A third and fundamental line of research to improve the in vivo efficacy of these responsive materials is the accurate identification of the concentration levels of the stimuli. Indeed, their spatiotemporal mapping would help, in a patient- and disease-specific manner, to identify the most relevant stimuli to be harnessed. Use of alternative diagnostic tools will aid this and help to improve outcomes through patient stratification and personalization of treatment regimes. The same stimuli-responsive theranostic systems could be used for generating such a mapping, but they would need to be quantitative and with sufficiently high spatial resolution.

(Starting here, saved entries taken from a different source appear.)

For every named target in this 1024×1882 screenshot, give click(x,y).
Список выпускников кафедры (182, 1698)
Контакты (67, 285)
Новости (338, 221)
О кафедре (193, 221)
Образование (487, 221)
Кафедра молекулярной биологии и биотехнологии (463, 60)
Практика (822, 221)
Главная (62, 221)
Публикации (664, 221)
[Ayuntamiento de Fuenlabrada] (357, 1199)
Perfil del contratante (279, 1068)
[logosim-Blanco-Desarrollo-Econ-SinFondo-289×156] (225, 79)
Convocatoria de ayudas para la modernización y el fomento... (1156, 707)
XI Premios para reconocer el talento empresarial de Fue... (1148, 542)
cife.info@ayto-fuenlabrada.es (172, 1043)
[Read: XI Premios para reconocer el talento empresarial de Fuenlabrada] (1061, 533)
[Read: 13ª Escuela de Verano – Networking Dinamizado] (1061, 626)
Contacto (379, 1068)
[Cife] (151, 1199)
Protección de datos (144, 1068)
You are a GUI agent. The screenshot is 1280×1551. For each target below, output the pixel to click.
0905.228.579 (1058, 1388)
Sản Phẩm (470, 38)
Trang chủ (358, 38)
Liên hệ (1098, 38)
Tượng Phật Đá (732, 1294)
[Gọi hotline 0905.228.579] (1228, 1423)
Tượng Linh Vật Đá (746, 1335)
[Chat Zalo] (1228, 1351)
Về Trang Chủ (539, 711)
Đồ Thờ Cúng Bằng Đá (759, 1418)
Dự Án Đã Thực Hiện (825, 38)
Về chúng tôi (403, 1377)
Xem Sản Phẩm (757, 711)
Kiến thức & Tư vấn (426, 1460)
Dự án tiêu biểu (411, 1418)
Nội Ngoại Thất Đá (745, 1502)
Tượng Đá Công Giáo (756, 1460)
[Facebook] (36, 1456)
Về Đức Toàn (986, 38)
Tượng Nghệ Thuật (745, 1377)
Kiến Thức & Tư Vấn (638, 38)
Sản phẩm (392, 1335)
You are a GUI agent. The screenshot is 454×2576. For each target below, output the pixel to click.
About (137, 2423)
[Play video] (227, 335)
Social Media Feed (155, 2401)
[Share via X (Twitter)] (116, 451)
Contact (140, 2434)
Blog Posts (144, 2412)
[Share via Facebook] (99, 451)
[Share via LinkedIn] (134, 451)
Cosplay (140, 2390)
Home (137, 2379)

Moreover, expanding the range of material fabrication methods in a promising future area of research. Matching material size, shape, and stiffness to the target organ or tissue can improve patient integration while also giving potential benefits in accumulation. Methods for imparting precise nanomaterial and particle morphologies, such as polymerization-induced self-assembly, two-photon construct fabrication, and 3D printing of materials and biomaterials, including in vivo 3D printing of personalized devices,^310,311 will continue to receive much attention. In summary, inclusion of material physical and chemical changes in response to endogenous biological signals has widened the application of advanced formulations in drug delivery and imaging applications. As researchers continue to find creative applications of these systems, we should see advances in both fundamental understanding of disease pathologies and more effective treatments for a broad range of diseases in the years to come.

Glossary

Vocabulary

stimuli-responsive

property or morphology of a material that changes in response to a stimulus such as temperature, light, pH, or the presence of certain (bio)chemical signal.

endogenous stimuli

input stimuli for responsive materials originating from an internal biological source or pathology (compared to an external source, such as radiation)

nanomaterials

natural or synthetic materials with size scales (in at least one dimension) in the range of 1–1000 nm

theranostics

combination of a therapeutic agent with a diagnostic tag or marker in the same formulation, allowing tailored treatment plans or fast evaluation of therapeutic effect

spatiotemporal control

control of active agent delivery with respect to both location and the time frame at which this occurs

The authors declare no competing financial interest.